WORK ORDER:
Skip the pictures and write out, word for word, the lines below from the one with "You are a GUI" through the one with "the Вся рыба", inclusive.

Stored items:
_ _ _ _ _

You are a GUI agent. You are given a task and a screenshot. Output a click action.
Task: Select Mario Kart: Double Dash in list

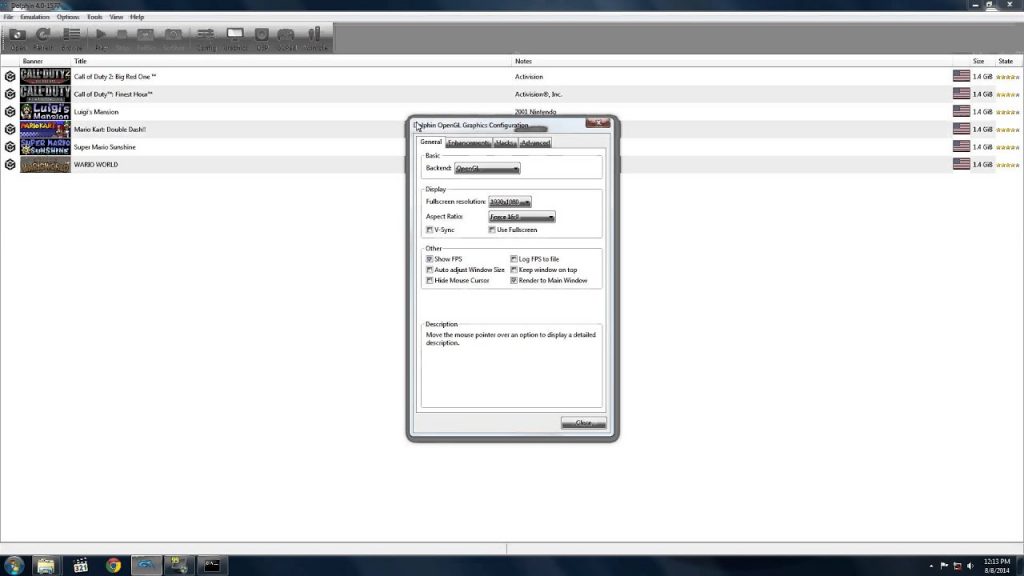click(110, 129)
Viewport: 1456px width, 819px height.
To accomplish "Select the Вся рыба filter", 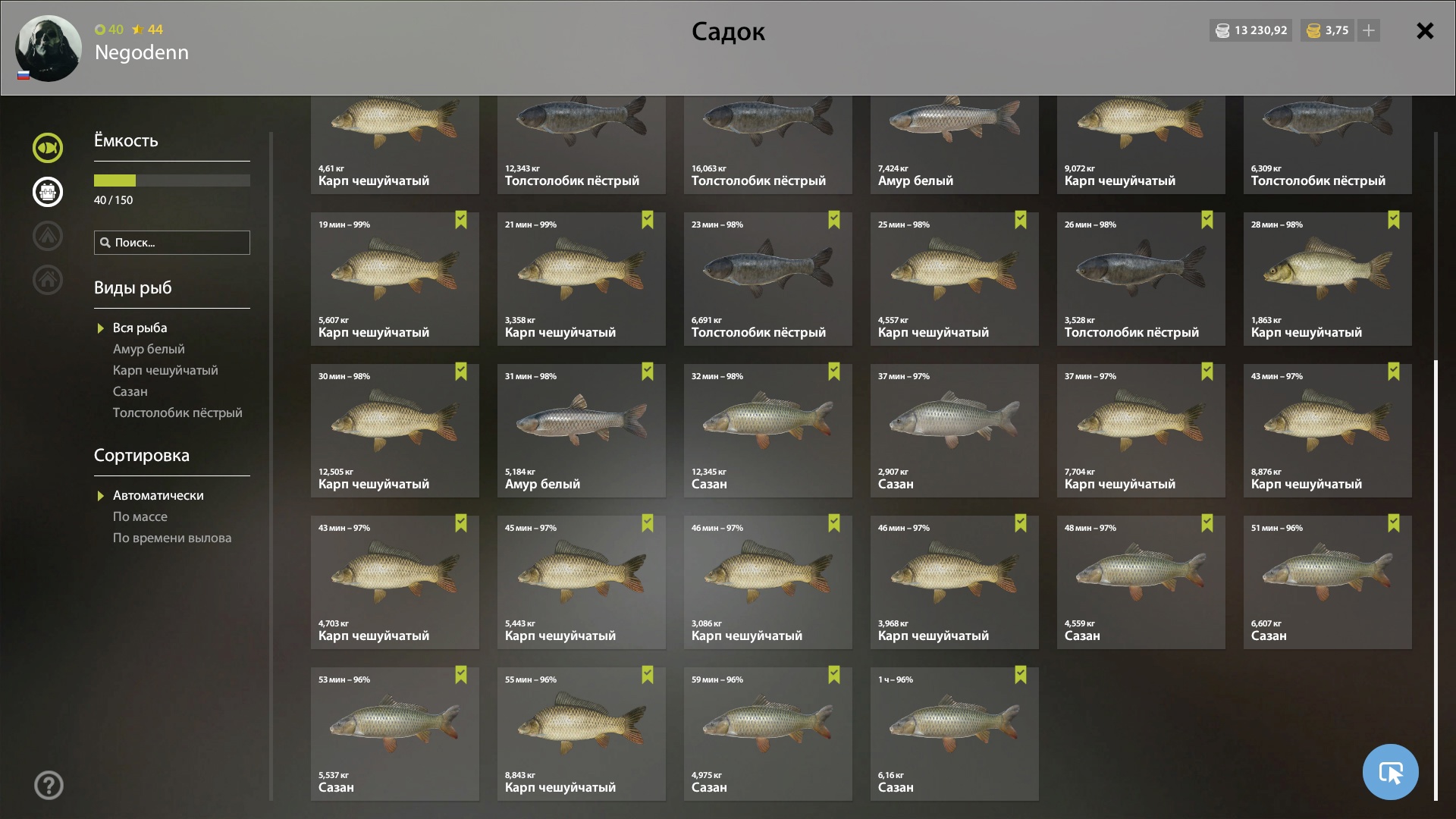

_ _ _ _ _

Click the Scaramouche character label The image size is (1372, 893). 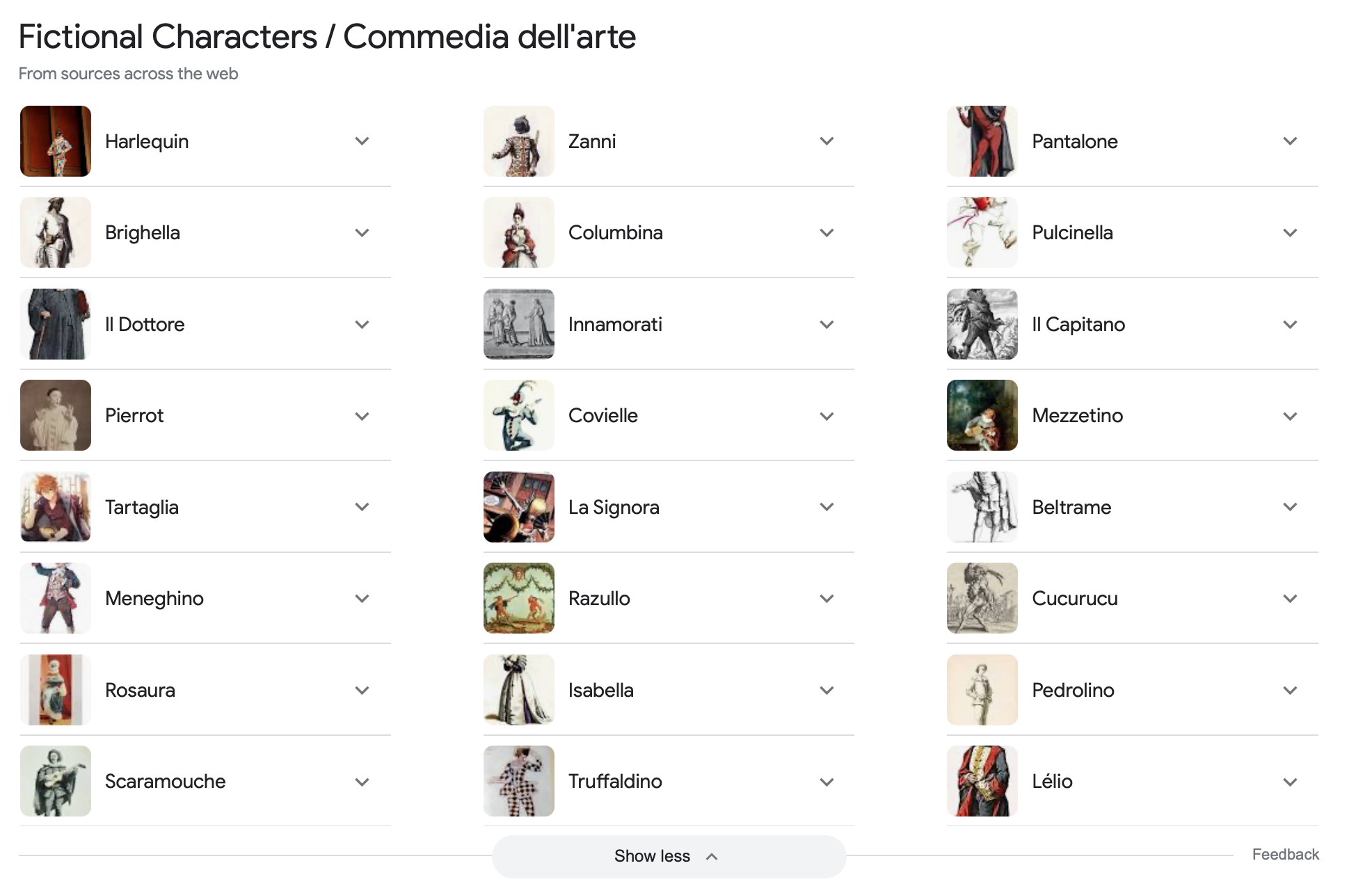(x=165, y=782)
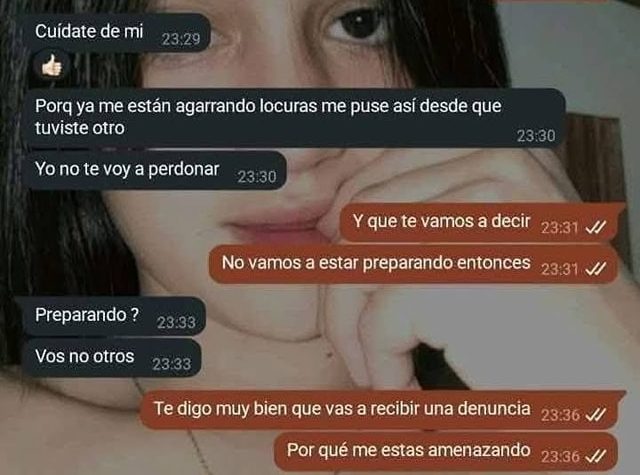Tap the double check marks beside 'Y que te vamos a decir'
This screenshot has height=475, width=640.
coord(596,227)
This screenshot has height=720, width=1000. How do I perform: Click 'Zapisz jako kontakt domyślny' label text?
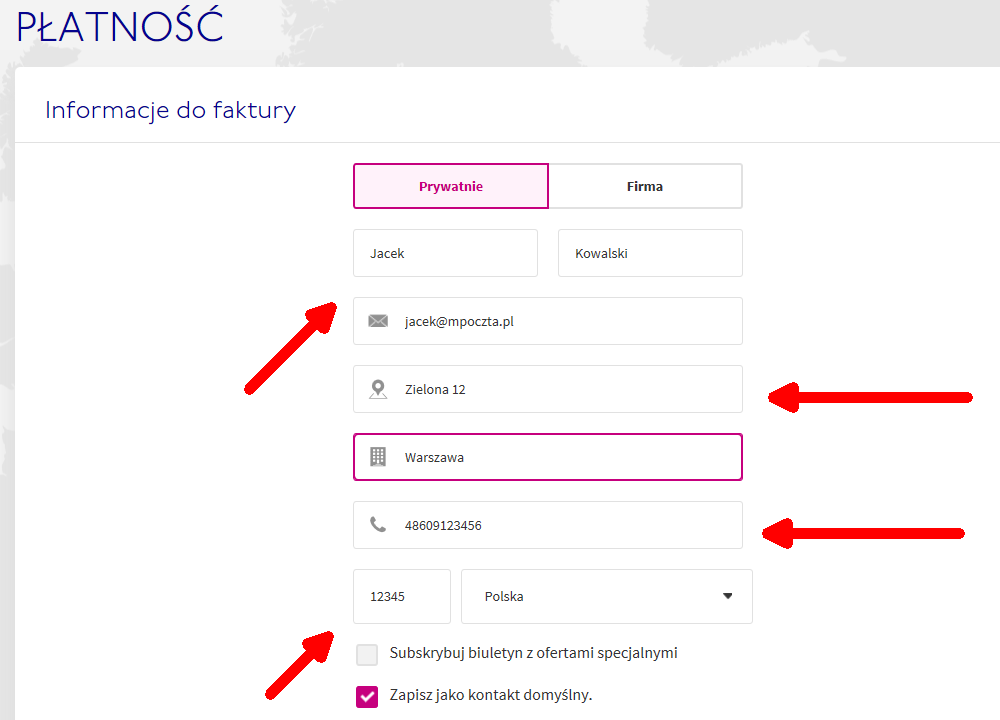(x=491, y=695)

_ _ _ _ _

RESULT BELOW:
You are a GUI agent. You are given a task and a screenshot. Output a click action.
Task: Select Mario Kart: Double Dash in list

click(110, 129)
Viewport: 1456px width, 819px height.
To accomplish "Select the Вся рыба filter", 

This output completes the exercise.